I'm currently using STAR 2.4.2a. In my past experience, STAR always finishes alignment successfully, until now I'm trying to map reads to human X chromosome only. In my first round, my original fastq files were mapped to the whole human genome index and only unique maps were allowed. All the samples finished successfully. For unmapped reads in each sample, I tried to re-map them against the X chromosome only and up-to 20 hits were allowed.

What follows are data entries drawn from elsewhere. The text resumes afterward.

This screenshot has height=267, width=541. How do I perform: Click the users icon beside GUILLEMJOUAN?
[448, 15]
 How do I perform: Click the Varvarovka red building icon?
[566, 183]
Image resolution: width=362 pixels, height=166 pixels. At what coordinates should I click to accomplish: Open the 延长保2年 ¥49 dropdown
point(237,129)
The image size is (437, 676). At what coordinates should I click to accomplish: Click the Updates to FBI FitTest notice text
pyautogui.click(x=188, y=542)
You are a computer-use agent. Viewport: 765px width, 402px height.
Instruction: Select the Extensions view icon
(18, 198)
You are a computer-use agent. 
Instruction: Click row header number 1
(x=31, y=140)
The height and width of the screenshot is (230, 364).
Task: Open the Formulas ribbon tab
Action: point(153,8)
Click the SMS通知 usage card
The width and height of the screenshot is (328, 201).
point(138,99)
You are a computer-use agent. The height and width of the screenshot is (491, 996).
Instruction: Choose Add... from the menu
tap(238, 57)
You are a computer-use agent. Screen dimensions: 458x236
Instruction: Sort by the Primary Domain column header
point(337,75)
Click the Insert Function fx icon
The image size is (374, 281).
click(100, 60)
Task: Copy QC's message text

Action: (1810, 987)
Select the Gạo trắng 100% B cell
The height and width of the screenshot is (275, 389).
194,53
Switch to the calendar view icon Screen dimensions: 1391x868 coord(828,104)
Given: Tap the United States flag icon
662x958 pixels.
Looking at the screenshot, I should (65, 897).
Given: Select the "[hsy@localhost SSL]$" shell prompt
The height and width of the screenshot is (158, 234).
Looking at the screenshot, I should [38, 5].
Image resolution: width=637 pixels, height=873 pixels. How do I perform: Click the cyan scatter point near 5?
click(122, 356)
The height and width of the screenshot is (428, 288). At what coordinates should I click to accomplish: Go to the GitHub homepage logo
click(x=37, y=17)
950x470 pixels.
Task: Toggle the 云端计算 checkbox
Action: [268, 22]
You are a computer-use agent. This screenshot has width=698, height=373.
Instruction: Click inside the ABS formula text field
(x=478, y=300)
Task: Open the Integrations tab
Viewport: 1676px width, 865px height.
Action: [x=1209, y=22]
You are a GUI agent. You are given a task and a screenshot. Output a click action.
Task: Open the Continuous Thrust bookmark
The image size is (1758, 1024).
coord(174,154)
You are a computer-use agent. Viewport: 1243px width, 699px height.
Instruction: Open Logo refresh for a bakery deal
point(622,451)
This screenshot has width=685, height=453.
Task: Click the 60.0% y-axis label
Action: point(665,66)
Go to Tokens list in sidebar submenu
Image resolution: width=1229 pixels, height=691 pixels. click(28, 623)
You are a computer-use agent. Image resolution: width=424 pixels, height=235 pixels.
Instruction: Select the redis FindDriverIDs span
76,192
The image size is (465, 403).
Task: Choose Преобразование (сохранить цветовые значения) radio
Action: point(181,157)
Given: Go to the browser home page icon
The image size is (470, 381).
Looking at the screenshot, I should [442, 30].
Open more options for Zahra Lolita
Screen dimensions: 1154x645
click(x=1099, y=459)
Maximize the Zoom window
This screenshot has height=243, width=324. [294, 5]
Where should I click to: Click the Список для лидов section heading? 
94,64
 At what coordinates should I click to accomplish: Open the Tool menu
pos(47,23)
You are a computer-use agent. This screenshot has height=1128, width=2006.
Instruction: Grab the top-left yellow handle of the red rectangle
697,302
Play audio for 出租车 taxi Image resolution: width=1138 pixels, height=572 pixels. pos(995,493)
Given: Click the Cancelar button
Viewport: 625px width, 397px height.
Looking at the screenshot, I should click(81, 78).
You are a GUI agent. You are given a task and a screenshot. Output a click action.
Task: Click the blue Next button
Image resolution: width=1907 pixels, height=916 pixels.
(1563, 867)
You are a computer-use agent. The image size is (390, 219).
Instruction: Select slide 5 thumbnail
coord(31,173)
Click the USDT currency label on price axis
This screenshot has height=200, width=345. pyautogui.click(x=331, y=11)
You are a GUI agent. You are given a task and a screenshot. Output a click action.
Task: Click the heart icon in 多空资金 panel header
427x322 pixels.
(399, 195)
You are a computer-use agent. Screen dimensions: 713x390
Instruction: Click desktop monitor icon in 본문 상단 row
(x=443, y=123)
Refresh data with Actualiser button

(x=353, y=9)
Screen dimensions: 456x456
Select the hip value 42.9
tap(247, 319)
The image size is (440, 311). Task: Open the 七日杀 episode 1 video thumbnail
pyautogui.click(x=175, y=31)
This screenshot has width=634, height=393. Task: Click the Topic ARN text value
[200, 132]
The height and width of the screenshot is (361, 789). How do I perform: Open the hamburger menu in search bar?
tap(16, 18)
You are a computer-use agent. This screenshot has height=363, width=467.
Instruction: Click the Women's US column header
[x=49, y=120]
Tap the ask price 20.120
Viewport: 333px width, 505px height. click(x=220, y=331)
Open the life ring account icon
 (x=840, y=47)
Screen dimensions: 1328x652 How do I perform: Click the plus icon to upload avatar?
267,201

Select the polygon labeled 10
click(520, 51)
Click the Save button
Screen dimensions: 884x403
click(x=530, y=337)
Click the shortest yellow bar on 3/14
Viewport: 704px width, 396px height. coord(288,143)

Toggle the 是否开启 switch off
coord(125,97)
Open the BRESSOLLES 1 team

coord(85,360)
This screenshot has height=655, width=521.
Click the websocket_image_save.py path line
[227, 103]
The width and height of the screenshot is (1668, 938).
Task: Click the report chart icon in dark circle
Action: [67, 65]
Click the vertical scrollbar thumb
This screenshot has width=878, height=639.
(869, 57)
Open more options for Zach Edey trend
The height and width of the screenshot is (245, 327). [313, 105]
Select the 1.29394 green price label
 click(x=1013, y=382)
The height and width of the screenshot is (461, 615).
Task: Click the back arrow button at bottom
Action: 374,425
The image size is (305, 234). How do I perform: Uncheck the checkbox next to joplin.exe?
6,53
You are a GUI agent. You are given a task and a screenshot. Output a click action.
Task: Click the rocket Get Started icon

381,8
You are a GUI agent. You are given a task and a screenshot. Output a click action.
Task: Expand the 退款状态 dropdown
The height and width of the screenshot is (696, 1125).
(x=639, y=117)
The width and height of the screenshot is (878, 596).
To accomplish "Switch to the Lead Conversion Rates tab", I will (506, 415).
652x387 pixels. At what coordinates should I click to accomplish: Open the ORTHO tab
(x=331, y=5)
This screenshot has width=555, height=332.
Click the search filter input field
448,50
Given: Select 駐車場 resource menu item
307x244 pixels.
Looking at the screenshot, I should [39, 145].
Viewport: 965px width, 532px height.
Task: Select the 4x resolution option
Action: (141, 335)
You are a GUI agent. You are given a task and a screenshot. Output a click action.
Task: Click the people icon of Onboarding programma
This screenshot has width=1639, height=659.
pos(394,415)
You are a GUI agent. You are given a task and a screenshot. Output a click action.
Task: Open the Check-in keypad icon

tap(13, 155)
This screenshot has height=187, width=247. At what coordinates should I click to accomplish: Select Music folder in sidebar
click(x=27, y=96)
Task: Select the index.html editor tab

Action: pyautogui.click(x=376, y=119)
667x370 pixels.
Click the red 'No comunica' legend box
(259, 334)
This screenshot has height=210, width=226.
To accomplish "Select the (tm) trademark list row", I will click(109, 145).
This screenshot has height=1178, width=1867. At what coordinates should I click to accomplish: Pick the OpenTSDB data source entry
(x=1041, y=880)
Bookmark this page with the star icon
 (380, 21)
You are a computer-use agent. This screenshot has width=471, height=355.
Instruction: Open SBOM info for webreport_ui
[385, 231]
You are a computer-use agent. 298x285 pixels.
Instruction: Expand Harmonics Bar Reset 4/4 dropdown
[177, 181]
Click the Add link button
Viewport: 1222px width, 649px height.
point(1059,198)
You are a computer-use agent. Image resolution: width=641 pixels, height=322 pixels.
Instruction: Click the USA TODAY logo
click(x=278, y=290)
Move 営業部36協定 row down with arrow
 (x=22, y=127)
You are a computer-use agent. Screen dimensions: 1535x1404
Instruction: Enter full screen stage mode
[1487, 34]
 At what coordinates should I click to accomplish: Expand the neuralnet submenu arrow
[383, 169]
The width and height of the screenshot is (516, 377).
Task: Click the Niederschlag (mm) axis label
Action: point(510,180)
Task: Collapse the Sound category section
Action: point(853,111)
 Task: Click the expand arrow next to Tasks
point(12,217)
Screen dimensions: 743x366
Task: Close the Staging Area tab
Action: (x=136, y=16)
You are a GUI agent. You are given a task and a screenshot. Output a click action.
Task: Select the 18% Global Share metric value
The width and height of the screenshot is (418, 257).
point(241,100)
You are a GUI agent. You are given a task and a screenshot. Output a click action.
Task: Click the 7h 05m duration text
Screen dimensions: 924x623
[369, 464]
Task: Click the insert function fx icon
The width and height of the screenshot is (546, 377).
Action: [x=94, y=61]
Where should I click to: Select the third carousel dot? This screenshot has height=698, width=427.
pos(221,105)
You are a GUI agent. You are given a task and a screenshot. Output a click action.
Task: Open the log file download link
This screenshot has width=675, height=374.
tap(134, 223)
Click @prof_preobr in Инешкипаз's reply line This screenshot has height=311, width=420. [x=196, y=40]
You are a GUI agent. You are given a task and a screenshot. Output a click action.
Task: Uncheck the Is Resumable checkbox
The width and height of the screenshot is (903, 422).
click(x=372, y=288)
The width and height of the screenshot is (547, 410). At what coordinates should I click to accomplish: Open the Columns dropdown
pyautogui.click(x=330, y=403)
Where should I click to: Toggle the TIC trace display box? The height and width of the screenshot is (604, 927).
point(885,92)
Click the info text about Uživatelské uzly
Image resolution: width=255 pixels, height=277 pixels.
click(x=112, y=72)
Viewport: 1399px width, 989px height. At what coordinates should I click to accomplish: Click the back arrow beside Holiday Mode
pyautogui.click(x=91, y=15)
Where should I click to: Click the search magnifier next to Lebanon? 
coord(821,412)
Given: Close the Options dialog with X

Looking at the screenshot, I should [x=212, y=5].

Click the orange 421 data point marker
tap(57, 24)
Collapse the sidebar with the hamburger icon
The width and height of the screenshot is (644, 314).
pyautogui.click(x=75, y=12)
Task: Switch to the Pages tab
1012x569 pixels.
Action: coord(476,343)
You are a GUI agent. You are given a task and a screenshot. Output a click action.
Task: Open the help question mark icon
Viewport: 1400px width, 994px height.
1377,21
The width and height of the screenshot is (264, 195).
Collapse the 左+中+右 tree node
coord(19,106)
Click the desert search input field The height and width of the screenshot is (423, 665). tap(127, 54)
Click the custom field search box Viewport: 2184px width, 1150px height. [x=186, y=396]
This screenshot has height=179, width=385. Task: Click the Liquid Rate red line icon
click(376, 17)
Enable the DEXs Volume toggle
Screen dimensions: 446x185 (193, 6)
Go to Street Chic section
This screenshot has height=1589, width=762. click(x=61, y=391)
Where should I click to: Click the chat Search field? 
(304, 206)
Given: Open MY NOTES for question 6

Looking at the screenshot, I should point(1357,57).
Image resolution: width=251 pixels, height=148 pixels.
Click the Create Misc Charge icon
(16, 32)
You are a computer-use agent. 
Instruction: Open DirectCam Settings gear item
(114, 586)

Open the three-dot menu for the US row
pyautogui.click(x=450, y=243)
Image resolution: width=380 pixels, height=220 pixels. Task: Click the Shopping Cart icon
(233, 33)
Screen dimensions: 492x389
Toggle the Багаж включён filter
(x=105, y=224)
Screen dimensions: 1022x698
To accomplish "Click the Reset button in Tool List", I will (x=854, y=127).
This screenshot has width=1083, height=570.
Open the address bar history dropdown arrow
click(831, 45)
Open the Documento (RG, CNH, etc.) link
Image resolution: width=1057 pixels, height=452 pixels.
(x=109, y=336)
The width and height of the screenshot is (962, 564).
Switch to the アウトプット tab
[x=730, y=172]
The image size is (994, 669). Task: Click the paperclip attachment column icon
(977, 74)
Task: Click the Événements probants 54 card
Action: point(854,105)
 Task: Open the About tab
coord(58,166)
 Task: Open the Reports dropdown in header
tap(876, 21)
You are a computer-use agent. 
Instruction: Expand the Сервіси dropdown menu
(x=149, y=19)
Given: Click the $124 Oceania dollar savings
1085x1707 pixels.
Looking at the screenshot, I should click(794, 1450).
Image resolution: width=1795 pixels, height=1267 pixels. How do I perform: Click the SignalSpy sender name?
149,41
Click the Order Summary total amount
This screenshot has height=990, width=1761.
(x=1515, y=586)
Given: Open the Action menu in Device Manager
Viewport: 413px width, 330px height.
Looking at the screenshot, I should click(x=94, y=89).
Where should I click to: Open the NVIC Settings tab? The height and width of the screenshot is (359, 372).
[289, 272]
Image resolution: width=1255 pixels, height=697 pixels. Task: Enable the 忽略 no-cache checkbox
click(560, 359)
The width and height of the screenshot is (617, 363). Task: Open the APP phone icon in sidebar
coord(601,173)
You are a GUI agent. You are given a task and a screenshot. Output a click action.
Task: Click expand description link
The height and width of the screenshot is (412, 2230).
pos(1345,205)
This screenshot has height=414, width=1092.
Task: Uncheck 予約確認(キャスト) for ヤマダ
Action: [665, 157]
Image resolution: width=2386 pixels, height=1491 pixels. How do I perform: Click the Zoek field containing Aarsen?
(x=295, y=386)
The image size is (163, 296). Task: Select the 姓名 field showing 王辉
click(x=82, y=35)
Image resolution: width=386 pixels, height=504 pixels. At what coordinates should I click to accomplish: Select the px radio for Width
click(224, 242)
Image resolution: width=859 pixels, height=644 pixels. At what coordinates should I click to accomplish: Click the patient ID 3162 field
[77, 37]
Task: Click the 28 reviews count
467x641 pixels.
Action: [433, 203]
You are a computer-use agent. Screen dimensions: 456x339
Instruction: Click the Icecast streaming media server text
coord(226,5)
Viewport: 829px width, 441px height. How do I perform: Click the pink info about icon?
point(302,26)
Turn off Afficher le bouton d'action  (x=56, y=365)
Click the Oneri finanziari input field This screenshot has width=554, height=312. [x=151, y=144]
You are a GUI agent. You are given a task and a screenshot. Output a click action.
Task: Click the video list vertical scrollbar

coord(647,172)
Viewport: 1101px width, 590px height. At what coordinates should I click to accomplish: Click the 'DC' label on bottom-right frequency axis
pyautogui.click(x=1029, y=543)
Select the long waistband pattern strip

In order to carry out the second round, I built STAR genome index for human X chromosome, after calculating min(14, log2(GenomeLength)/2 - 1). As X chromosome is 155273187 bp, this value ended up as 13.

STAR --runMode genomeGenerate \

--genomeDir star_GRCh37.75_Xonly \

--genomeFastaFiles X.fa \

--sjdbGTFfile X.gtf \

--sjdbOverhang 150 \

--genomeSAindexNbases 13

This completed without problem. Then I run the mapping step:

STAR --runThreadN 8 \

--genomeDir star_GRCh37.75_Xonly \

--twopassMode None \

--outFilterMultimapNmax 20 \

--outFilterMismatchNoverLmax 0.05 \

--outSAMtype BAM Unsorted \

--outReadsUnmapped Fastx \

--alignIntronMin 21 \

--alignIntronMax 0 \

--alignEndsType EndToEnd \

--outFileNamePrefix Remap. \

--readFilesIn read1.fq read2.fq

It turned out:

Sep 22 11:51:05 ..... Started STAR run

Sep 22 11:51:06 ..... Loading genome

Sep 22 11:51:11 ..... Started mapping

Segmentation fault

I also tried to use different genomeSAindexNbases values, from 2 to 14, to rebuild the genome index, but all failed at the mapping stage with segmentation fault.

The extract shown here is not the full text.